Age is an important factor in the development of cognitive impairment and resulting psychiatric symptoms (11). In addition, older patients are less responsive to treatment. Two cases were reported below the age of 65 years, one with Alzheimer's disease (8) and the other with frontoparietal dementia (2). Evidence has shown that age-related changes in left frontal lobe structures correlate with declines in performance on cognitive tasks requiring rapid processing (12, 13). Although there is some heterogeneous evidence for the presence of brain abnormalities in individuals with hair-pulling behavior, no definitive conclusion has been drawn yet (14). Previous neuroimaging studies of TTM have all used region-of-interest approaches rather than examining distributed abnormalities over the whole brain. Structural MRI studies revealed changes in the frontostriatal motor circuit, including decreased volume of the left putamen and decreased volume of the left inferior frontal gyrus (15). Thus, there were consistent findings for structural abnormalities in the frontal regions in our case.
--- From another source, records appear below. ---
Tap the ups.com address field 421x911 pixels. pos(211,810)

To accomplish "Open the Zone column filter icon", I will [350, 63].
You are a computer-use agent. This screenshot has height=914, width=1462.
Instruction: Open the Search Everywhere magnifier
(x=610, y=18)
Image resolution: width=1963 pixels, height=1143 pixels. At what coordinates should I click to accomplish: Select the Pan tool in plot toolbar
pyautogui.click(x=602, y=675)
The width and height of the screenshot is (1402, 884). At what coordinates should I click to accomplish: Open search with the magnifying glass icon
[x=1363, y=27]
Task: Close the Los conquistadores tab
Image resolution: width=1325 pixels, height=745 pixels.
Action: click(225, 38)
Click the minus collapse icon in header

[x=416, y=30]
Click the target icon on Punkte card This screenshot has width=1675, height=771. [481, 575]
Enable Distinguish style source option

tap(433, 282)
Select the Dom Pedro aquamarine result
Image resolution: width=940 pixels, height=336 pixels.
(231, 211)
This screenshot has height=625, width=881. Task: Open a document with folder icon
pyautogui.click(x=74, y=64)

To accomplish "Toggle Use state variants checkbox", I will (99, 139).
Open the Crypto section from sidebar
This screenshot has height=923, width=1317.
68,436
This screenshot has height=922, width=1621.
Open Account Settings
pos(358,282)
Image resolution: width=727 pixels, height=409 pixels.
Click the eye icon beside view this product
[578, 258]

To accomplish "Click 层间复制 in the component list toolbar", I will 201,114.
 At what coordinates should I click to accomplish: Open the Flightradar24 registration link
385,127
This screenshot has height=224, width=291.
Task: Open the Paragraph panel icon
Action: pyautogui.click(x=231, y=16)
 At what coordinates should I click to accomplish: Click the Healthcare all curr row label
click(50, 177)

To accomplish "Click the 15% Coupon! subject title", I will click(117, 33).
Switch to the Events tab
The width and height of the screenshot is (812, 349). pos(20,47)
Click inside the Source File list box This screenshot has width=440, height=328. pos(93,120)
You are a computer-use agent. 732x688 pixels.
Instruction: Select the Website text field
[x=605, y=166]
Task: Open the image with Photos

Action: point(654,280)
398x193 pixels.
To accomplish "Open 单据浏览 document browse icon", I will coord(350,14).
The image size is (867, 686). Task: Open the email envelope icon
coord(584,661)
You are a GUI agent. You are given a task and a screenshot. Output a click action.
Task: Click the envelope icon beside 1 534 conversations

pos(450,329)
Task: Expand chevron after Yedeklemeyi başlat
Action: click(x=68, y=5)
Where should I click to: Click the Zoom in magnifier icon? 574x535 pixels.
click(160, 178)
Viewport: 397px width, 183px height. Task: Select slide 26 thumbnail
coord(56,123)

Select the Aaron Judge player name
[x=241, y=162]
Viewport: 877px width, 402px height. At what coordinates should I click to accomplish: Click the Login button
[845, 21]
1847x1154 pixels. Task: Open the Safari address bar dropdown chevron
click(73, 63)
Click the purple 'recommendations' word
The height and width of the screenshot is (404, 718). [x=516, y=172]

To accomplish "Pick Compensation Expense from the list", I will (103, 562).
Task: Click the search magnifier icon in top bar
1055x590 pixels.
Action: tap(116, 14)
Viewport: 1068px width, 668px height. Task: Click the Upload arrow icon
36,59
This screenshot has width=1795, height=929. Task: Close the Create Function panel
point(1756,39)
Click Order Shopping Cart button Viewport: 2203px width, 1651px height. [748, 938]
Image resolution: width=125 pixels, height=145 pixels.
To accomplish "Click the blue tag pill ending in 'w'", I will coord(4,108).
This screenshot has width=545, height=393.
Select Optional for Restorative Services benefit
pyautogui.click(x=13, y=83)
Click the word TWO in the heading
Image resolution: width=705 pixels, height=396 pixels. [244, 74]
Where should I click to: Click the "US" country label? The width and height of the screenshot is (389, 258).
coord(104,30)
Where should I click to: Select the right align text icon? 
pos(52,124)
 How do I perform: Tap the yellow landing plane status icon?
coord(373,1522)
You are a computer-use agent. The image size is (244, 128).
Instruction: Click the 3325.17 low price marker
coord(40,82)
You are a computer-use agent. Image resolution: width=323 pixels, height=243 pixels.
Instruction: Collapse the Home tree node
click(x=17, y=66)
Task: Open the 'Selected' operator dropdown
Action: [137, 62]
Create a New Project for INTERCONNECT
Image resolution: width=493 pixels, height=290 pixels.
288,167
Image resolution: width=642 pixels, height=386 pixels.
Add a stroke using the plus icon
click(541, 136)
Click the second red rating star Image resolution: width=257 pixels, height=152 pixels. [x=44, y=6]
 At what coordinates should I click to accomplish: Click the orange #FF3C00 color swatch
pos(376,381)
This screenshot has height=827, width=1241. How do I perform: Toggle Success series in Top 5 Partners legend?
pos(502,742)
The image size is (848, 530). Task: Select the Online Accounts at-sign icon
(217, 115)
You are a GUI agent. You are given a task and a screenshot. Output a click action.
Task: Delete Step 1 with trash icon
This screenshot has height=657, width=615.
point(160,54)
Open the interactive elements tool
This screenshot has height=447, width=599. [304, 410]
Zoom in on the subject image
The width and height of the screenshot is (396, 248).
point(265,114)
One inconsistent finding was hair pulling from the eyebrows in our patient compared to patients from previous reports in the literature suggesting that hair pulling usually came from the different regions of the scalp.
In this case, hair pulling was due to dementia following head trauma. According to the literature, the patient may present with neuropsychiatric complications at any time after a brain injury. After head trauma, there are acute neurotransmitter changes that result in psychiatric presentations by altering dopamine, norepinephrine, serotonin, and acetylcholine levels. Several studies have demonstrated that traumatic brain injury leads to a decline in dopamine levels in the ascending monoaminergic projections, which has a poor prognosis. Serotonin pathways to the frontal cortex are disrupted by both axonal injuries and contusions, leading to impairment in the neurotransmitter acting (16). Following severe traumatic brain injury, loss of cortical cholinergic afferents is noted with concomitant preservation of postsynaptic nicotinic and muscarinic receptors. Memory and attention impairments are the most common cognitive dysfunctions manifested by patients after traumatic brain injury (17). This could follow primary brain injury or secondary problems such as sleep disturbances. Impairment of executive function is the next important under-reported cognitive sequel of traumatic brain injury. Executive function is primarily controlled by the prefrontal cortex. Dysfunction orbitofrontal/ventromedial pathways impact on a person’s ability to live independently in the community.
3.1. Conclusion
Although preclinical studies increased the knowledge of brain disorders, human studies such as case reports of rare cases greatly facilitated the understanding of clinical relevance. This study reviewed the literature on TTM in dementia case reports that had mostly investigated the cases of right-handed men aged > 65 years. TTM Patients with the underlying disease had not any improvement. Although there was some heterogeneous evidence for brain abnormalities in individuals with hair-pulling behavior, no definitive conclusion was drawn. Mild to severe generalized atrophy in the cerebral cortex was observed in the frontal, parietal, temporal, occipital, and cingulate lobes.